## Collected data:
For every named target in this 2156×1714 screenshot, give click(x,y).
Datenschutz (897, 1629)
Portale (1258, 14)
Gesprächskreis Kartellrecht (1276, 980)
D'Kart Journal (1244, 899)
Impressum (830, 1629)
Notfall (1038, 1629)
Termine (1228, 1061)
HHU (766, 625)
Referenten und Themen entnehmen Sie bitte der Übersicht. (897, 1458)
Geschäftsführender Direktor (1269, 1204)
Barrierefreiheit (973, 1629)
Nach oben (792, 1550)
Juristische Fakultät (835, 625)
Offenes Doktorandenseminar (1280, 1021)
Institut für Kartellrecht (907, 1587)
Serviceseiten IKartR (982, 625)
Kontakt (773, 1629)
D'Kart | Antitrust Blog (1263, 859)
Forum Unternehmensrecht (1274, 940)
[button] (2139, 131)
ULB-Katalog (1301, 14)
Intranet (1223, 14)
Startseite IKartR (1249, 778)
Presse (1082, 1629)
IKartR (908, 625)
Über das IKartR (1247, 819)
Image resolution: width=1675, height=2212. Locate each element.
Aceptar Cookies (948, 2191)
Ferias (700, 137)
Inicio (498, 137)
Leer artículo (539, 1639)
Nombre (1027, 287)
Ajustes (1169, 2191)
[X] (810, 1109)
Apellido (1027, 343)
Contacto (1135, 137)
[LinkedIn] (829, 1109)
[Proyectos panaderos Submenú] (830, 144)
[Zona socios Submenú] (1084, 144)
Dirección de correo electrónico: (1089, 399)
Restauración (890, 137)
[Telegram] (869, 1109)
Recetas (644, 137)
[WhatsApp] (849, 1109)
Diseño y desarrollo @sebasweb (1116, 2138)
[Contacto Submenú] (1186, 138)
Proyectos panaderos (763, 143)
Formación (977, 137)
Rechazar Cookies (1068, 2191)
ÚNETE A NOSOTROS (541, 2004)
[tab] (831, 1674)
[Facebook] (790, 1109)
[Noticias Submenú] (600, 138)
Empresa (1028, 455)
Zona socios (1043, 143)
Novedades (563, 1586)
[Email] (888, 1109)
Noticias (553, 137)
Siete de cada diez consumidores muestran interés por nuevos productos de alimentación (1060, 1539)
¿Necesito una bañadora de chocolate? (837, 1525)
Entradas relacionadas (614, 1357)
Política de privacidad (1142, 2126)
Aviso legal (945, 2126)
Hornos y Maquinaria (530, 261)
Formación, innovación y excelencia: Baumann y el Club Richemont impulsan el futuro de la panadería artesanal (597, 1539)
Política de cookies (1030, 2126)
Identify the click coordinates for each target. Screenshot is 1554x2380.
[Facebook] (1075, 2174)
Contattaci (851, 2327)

## WHAT IS EXPECTED:
The lines running from the start of the data through the one that contains "D'Kart | Antitrust Blog (1263, 859)" should be reproduced exactly, and only those.

## RESPONSE:
For every named target in this 2156×1714 screenshot, give click(x,y).
Datenschutz (897, 1629)
Portale (1258, 14)
Gesprächskreis Kartellrecht (1276, 980)
D'Kart Journal (1244, 899)
Impressum (830, 1629)
Notfall (1038, 1629)
Termine (1228, 1061)
HHU (766, 625)
Referenten und Themen entnehmen Sie bitte der Übersicht. (897, 1458)
Geschäftsführender Direktor (1269, 1204)
Barrierefreiheit (973, 1629)
Nach oben (792, 1550)
Juristische Fakultät (835, 625)
Offenes Doktorandenseminar (1280, 1021)
Institut für Kartellrecht (907, 1587)
Serviceseiten IKartR (982, 625)
Kontakt (773, 1629)
D'Kart | Antitrust Blog (1263, 859)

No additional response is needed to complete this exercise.